*THINGS TO DO*.
a: Name every MLB team mentioned in the article on evaluating the Angels.
b: From the article on evaluating the Angels, extract the passage that starts with the words "ERA+ is based" and ends after the words "the average pitcher.".

Wednesday, October 9, 2013

By Greg Bird, Staff Writer - 

The Angels missed out on the postseason yet again and we are all disappointed. While the postseason moves on without us the Angels Front Office is evaluating its players and the entire organization. I’d like to write some offseason articles evaluating our current roster. This piece will evaluate the team using the same statistics which Dipoto would use. They may not be the best stats to use but they are stats the current Front Office will use.

Back in Spring Training Jerry Dipoto came and spoke at the Spring FanFest. He was asked about sabermetric stats and which ones he uses. He said he encourages the team’s scouts and evaluators to use two stats to begin their player evaluations, OPS+ and ERA+. He said these were stats that were easy for non-sabermetric minded baseball people to grasp easily and were more useful than traditional stats. 

OPS+ is based on an older hitting stat most are familiar with, On base Plus Slugging (OPS.) A player’s OPS is derived by simply adding there On Base Percentage (OBP) to their Slugging Percentage (SLG.) OPS+ takes a player’s OPS and compares it to the league average then adjusts it for the ballparks the player has played in throughout the year. OPS+ is finally placed on a 100 point scale where 100 is set at league average. This means a person with 110 OPS+ is 10% better than league average. 

ERA+ is based on Earned Run Average, and is very similar to OPS+. ERA+ compares the pitcher’s ERA to the league average and adjusts it for the ballparks they pitched in. It is also placed on a 100 point scale where 100 is league average. If a pitcher’s ERA+ is 90 then they are 10% worse than the average pitcher.

The Season's over for the players but it is just starting for the Front Office. Ever wonder how our GM analyzes the roster? Here is an attempt from Inside Edge to present Front Office player evaluations based on what we learned in an interview with Dipoto. We look at the hitters and pitchers from some simple sabermetric stats that we know the Front Office uses.

Hitters: A

The Angels were one of the best hitting teams in the Majors. Their team OPS+ was an impressive 110. As a team they were 10% better than average. Their 110 OPS+ ties them with Detroit and Oakland for the second best team mark in all of the MLB. Only the Red Sox were better this year with a 117 team OPS+. The Halo offense, even with Pujols and Hamilton underperforming, was excellent.

*MATERIAL SHOWN*.
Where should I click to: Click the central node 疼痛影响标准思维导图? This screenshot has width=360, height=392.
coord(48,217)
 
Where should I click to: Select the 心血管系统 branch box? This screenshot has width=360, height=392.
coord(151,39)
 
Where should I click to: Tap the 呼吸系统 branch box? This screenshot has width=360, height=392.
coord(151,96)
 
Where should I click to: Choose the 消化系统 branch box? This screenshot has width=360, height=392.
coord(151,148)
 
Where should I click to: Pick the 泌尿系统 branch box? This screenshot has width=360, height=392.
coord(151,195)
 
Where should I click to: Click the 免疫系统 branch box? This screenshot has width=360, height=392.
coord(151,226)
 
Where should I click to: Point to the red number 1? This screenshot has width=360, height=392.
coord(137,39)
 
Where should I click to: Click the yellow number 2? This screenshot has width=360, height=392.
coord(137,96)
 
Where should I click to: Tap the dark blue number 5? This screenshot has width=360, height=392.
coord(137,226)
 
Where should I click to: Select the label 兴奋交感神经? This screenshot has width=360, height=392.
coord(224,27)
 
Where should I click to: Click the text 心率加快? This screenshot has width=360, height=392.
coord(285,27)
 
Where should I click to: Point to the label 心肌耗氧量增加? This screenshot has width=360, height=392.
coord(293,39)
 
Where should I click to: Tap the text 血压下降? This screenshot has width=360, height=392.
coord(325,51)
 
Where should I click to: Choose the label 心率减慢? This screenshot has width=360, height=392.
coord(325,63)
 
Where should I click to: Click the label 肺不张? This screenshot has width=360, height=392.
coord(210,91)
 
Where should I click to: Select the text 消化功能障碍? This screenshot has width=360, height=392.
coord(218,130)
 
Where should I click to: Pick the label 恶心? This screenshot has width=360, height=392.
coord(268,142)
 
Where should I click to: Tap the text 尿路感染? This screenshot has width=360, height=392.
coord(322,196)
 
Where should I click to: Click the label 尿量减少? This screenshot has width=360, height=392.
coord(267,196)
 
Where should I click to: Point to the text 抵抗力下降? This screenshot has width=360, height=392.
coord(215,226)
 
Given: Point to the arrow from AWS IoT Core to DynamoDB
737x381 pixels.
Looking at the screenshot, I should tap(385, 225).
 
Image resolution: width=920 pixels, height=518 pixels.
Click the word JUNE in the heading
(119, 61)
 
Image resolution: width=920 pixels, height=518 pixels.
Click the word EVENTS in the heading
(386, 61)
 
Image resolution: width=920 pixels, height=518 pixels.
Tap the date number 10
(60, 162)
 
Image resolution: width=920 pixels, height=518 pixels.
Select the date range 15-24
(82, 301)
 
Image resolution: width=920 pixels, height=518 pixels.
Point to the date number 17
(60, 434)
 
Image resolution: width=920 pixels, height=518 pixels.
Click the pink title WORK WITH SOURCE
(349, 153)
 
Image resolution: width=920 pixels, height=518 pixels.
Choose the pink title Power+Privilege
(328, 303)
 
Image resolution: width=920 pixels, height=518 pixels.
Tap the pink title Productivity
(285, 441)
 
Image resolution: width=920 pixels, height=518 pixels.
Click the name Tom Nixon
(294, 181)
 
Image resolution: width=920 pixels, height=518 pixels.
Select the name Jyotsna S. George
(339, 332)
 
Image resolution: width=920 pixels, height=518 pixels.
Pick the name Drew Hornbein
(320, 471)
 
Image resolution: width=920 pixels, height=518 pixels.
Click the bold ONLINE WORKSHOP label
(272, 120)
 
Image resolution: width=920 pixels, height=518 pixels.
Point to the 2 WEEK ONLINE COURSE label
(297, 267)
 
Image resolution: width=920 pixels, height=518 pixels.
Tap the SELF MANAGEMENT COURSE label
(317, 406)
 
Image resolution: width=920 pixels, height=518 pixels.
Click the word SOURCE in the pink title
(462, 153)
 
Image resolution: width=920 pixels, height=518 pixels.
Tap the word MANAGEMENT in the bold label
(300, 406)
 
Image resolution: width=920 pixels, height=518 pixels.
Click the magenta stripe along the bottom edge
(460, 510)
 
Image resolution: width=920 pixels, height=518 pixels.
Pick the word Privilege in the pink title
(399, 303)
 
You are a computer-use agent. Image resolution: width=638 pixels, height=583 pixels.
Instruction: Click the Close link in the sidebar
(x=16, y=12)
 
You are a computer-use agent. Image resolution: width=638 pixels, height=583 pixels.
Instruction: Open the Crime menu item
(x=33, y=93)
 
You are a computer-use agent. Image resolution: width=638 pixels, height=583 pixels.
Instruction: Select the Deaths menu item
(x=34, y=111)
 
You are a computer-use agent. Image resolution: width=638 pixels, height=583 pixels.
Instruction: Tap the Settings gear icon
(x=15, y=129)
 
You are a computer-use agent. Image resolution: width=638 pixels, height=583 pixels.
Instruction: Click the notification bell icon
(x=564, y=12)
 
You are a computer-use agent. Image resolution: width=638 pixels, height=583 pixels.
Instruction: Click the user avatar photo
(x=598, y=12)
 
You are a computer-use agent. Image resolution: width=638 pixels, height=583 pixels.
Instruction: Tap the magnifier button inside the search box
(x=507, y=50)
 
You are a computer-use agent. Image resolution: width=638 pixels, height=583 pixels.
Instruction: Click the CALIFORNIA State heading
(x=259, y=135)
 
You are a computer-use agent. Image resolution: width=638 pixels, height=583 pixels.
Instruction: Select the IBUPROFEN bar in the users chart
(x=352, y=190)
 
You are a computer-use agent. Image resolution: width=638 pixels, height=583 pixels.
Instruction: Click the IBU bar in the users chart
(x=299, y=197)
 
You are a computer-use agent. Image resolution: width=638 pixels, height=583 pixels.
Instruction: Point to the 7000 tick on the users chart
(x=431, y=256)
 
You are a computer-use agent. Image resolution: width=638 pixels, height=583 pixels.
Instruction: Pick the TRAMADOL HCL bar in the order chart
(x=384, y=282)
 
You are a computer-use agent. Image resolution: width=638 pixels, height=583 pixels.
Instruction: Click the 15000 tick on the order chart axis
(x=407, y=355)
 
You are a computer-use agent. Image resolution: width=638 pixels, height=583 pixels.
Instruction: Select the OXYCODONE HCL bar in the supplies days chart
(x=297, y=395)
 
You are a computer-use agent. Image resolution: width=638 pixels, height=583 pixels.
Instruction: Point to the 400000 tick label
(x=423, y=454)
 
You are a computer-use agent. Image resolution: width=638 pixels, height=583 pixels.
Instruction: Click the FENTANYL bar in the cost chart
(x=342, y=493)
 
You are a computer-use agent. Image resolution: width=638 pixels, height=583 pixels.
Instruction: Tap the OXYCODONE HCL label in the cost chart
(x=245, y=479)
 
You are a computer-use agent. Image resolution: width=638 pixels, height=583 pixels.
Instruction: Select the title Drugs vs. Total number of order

*RESPONSES FOR EACH TASK*.
a: Angels, Detroit, Oakland, Red Sox

b:
ERA+ is based on Earned Run Average, and is very similar to OPS+. ERA+ compares the pitcher’s ERA to the league average and adjusts it for the ballparks they pitched in. It is also placed on a 100 point scale where 100 is league average. If a pitcher’s ERA+ is 90 then they are 10% worse than the average pitcher.